Exactly the lines from the one containing "Click the zoom slider in status bar" through the end of the listing below are required, restated word for word and without pictures.

▶ EXTRACTED DATA
• • • • • • •

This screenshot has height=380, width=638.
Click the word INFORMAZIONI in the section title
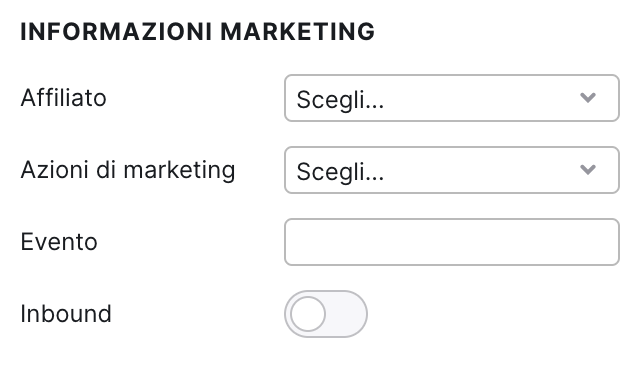point(116,32)
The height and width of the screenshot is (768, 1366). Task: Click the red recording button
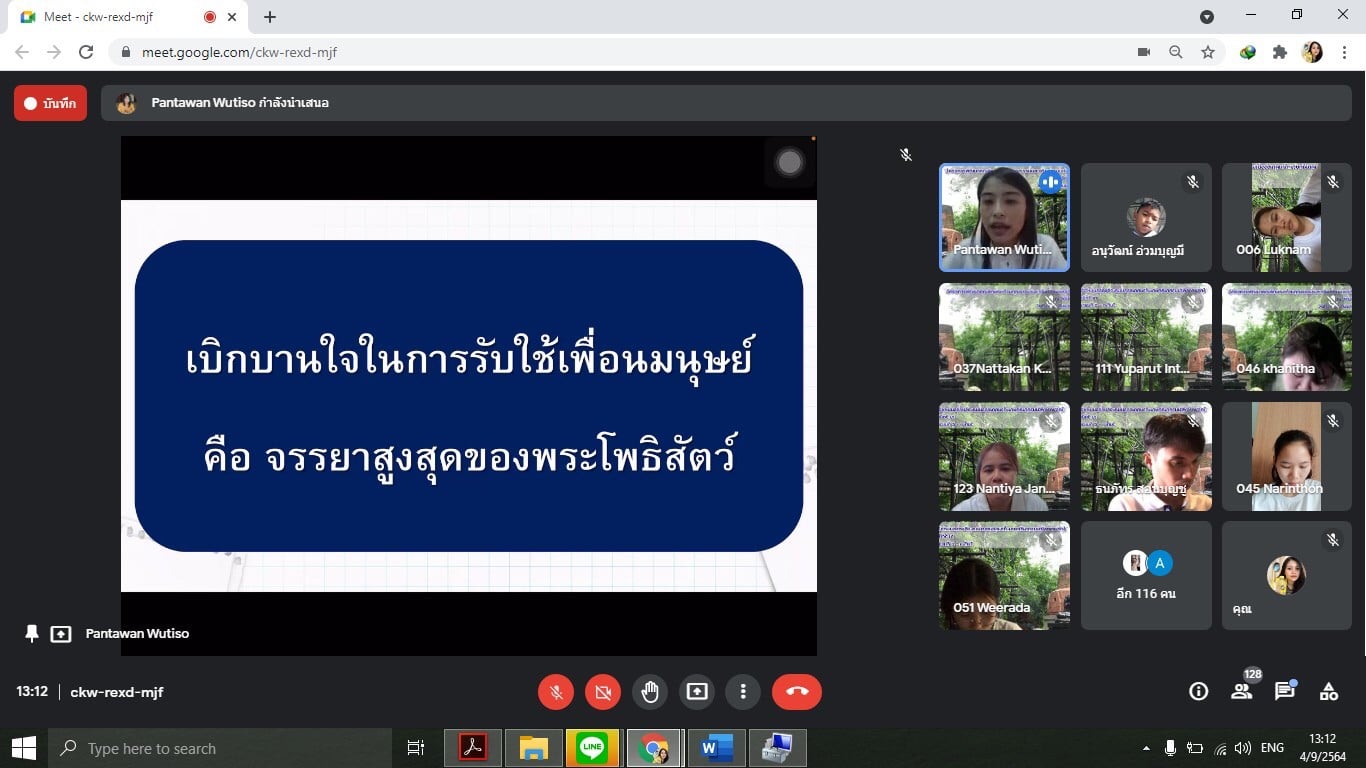tap(50, 103)
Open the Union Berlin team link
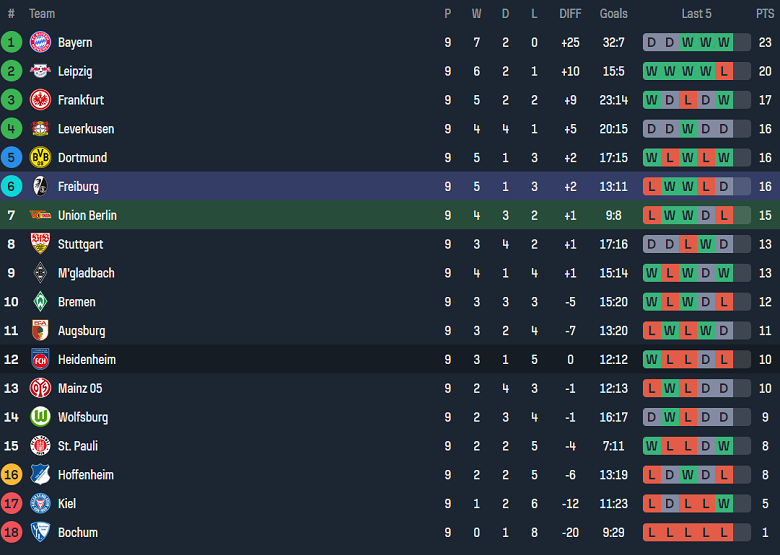Screen dimensions: 780x555 point(87,215)
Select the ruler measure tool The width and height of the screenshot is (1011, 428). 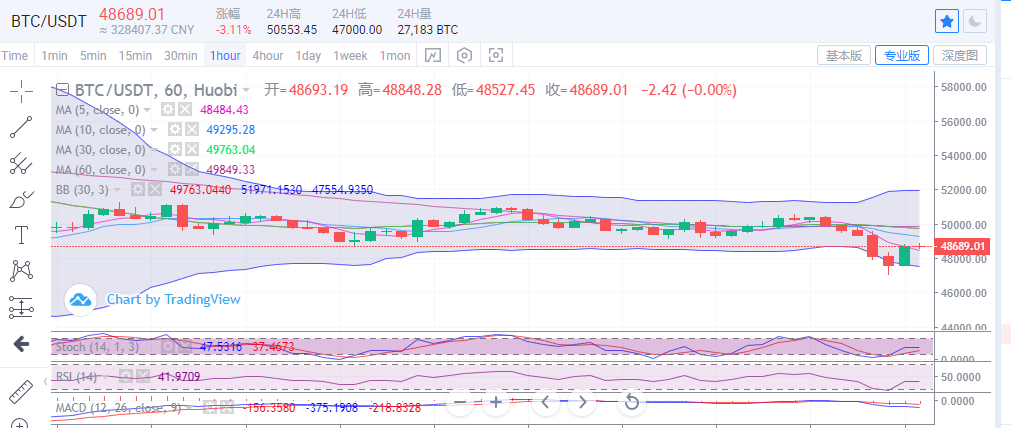pos(22,391)
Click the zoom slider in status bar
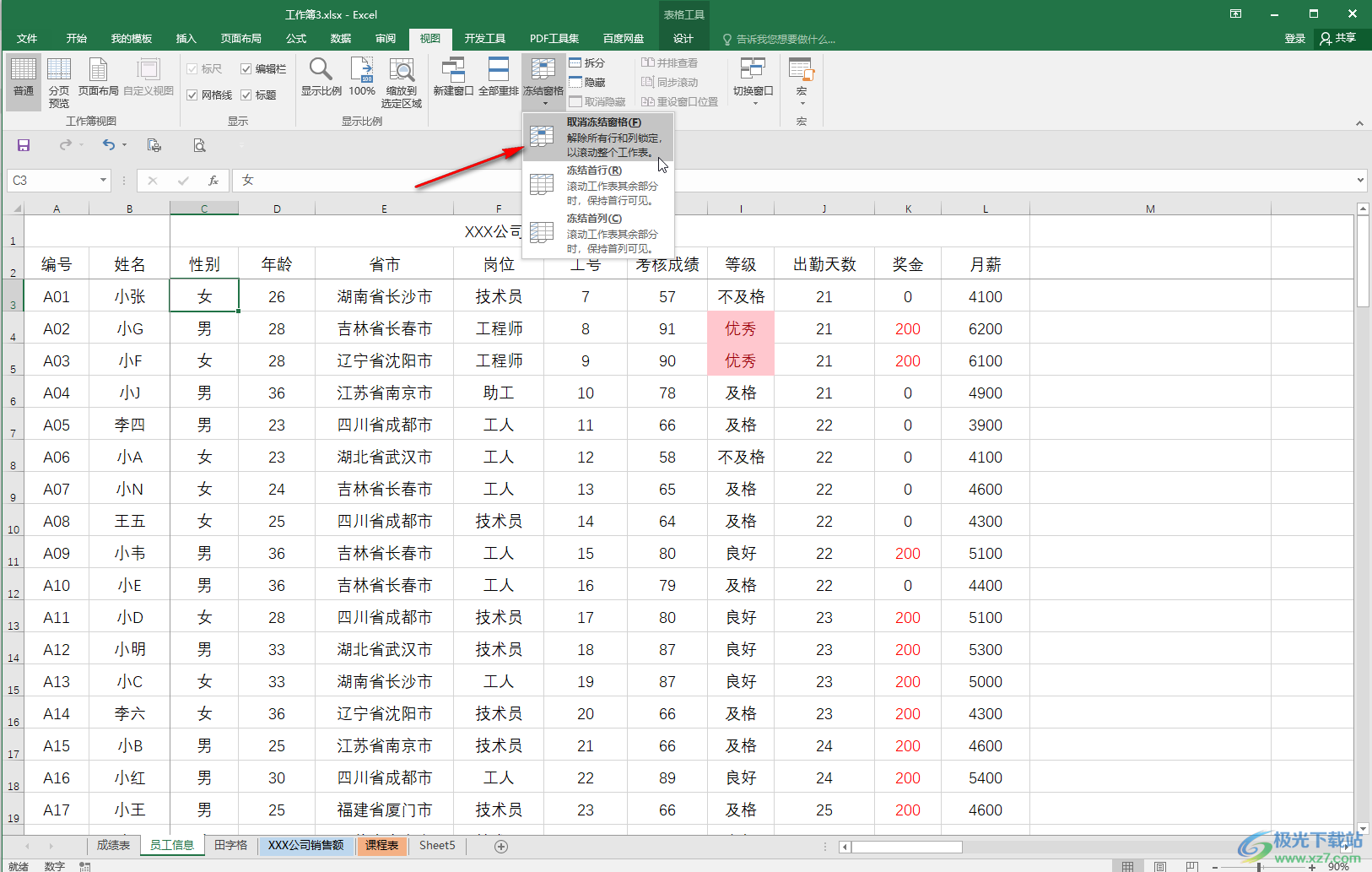The width and height of the screenshot is (1372, 872). (1261, 866)
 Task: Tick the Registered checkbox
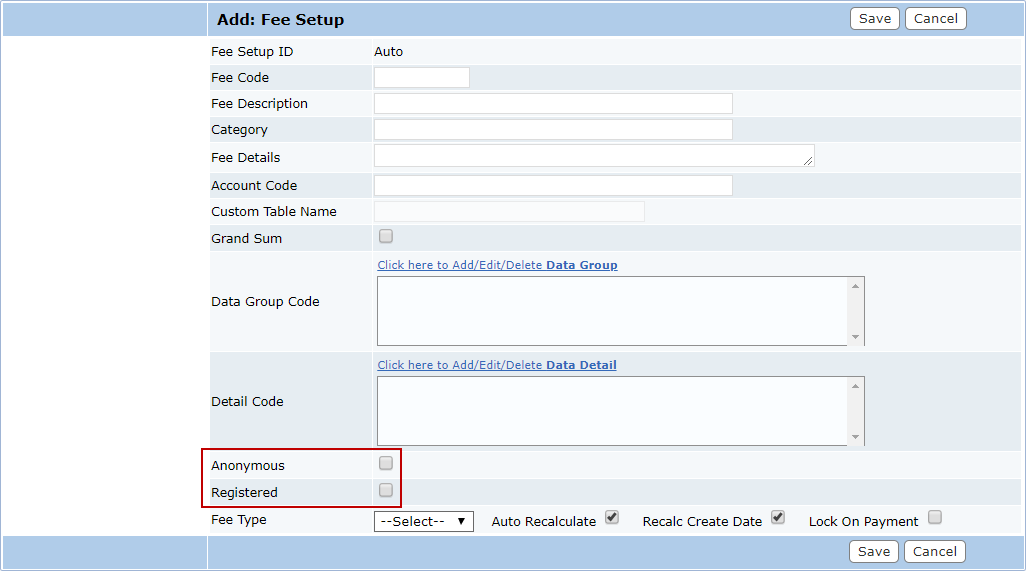tap(386, 491)
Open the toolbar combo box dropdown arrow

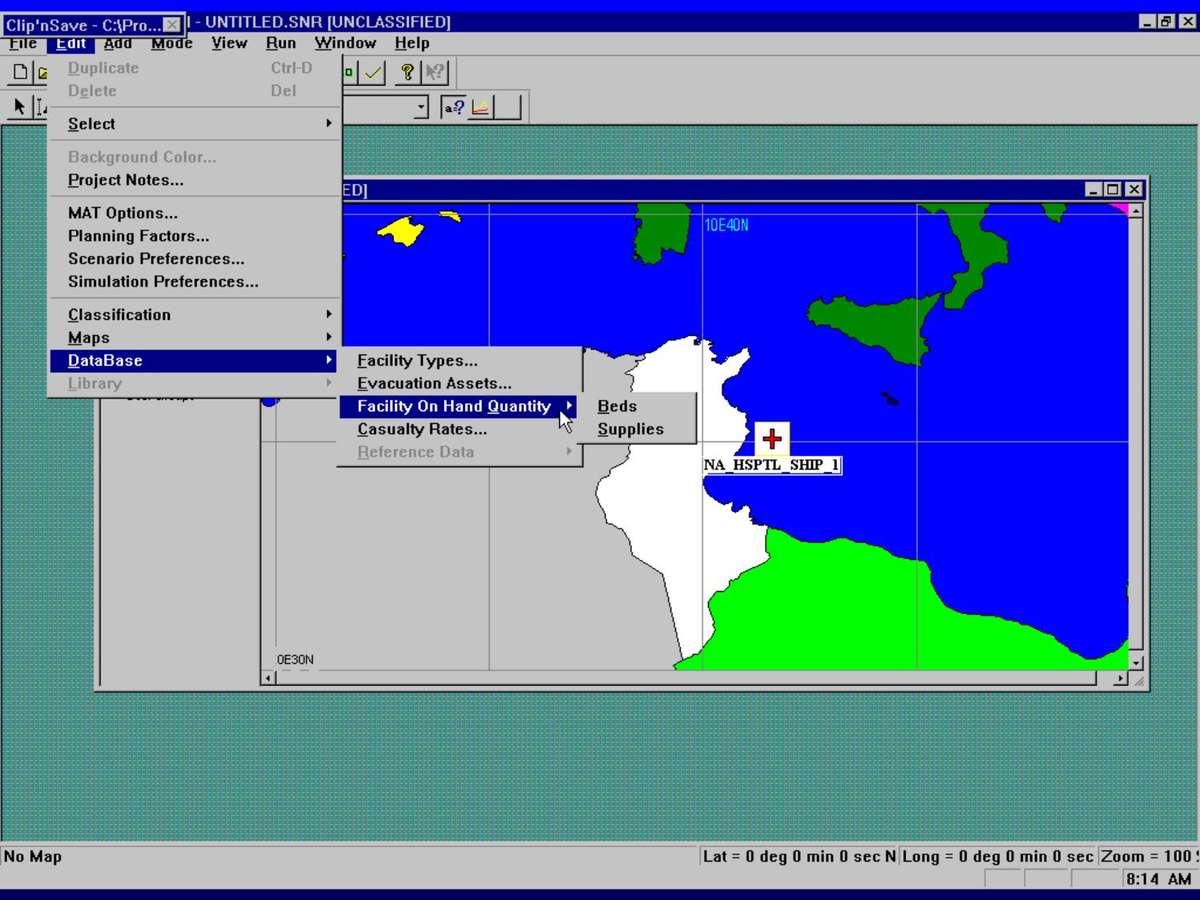coord(421,107)
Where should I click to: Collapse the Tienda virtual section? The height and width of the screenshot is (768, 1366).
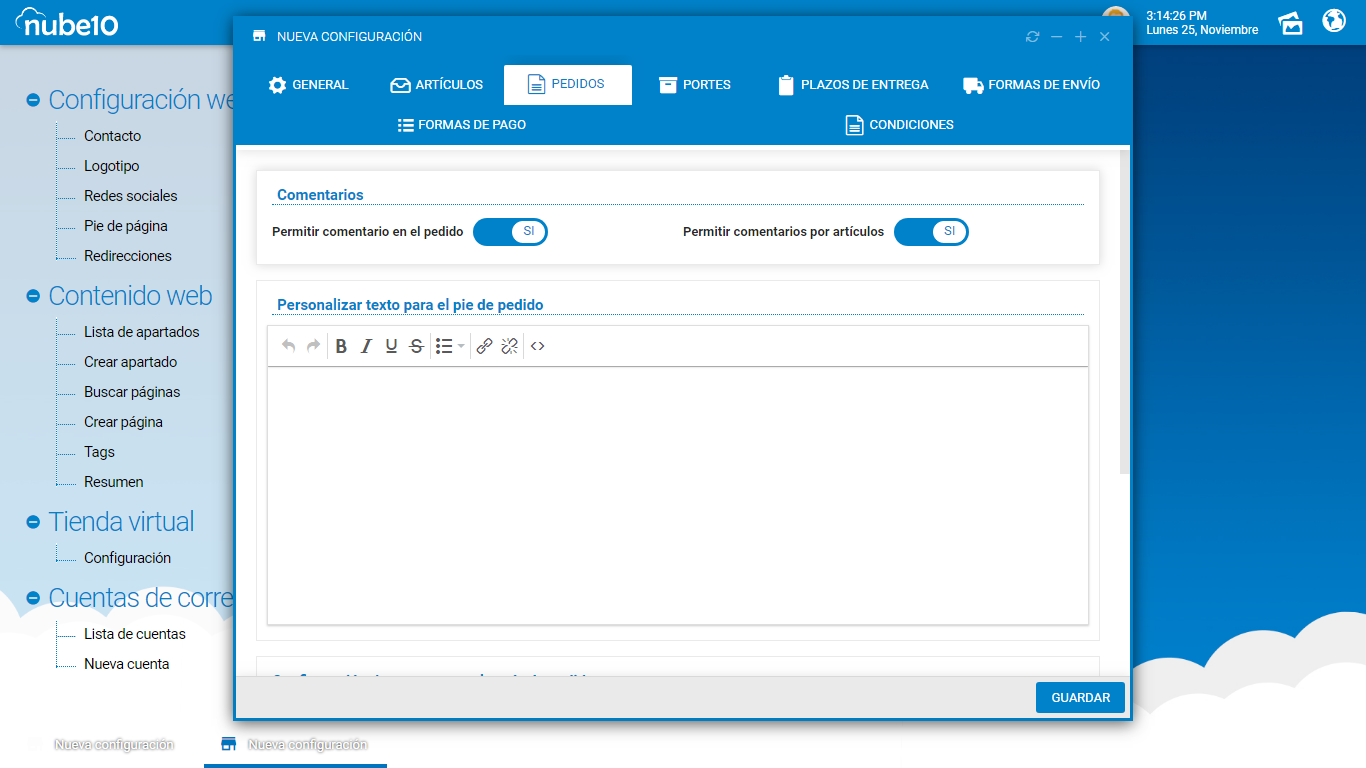(33, 523)
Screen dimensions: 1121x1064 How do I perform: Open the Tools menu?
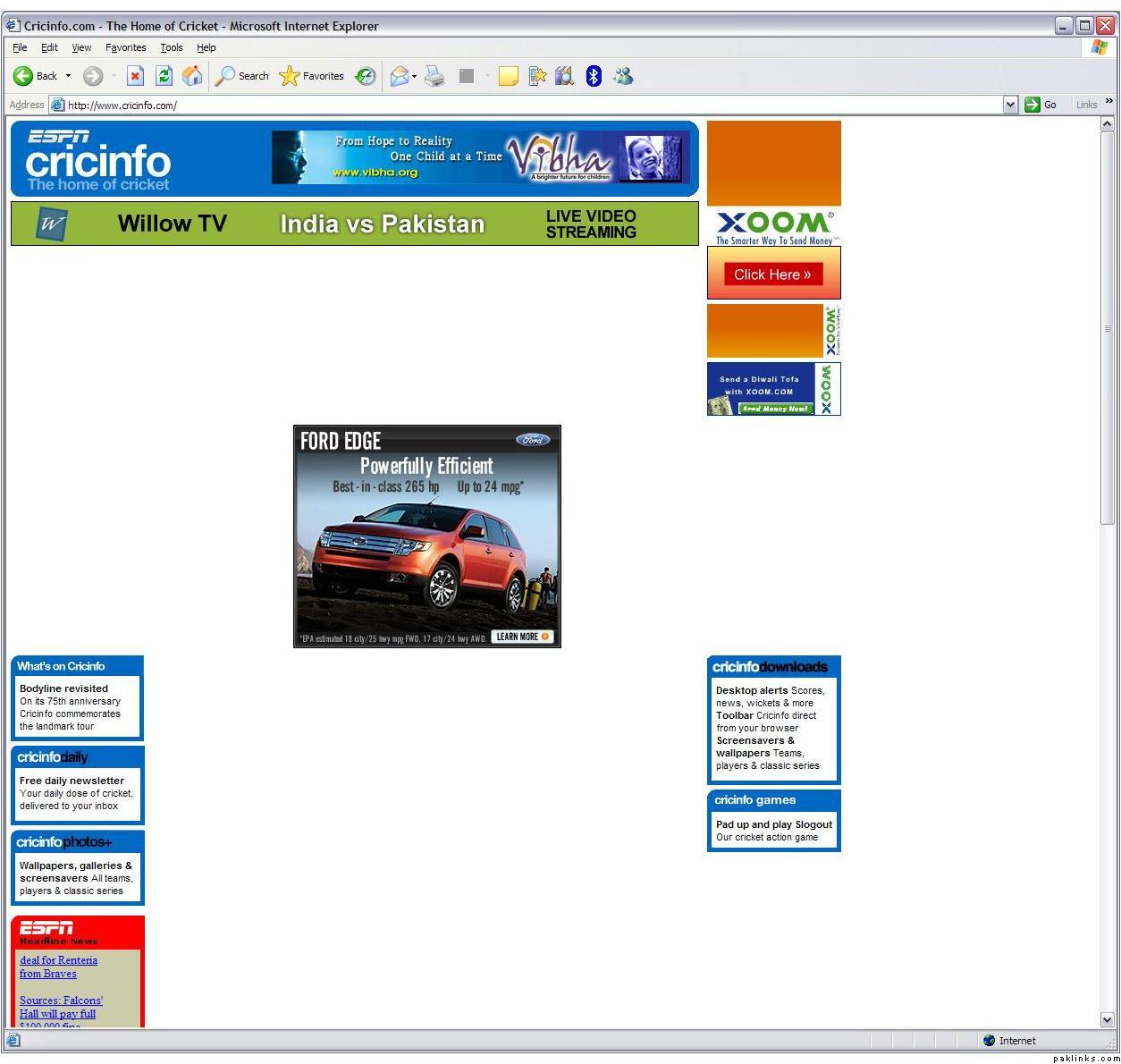point(171,47)
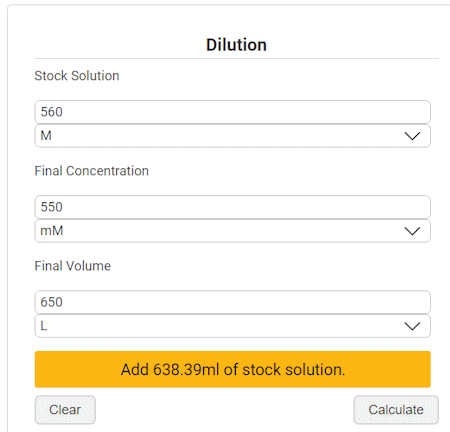450x432 pixels.
Task: Focus the Final Volume field containing 650
Action: 233,302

• • • • • • •

▶ RESULT BELOW
Click the zoom slider in status bar
The width and height of the screenshot is (1372, 872). (1261, 866)
 Task: Tick the Registered checkbox
tap(386, 491)
Open the toolbar combo box dropdown arrow

coord(421,107)
Where should I click to: Collapse the Tienda virtual section? The height and width of the screenshot is (768, 1366).
(33, 523)
Screen dimensions: 1121x1064 How do I perform: Open the Tools menu?
point(171,47)
450x432 pixels.
Task: Focus the Final Volume field containing 650
Action: 233,302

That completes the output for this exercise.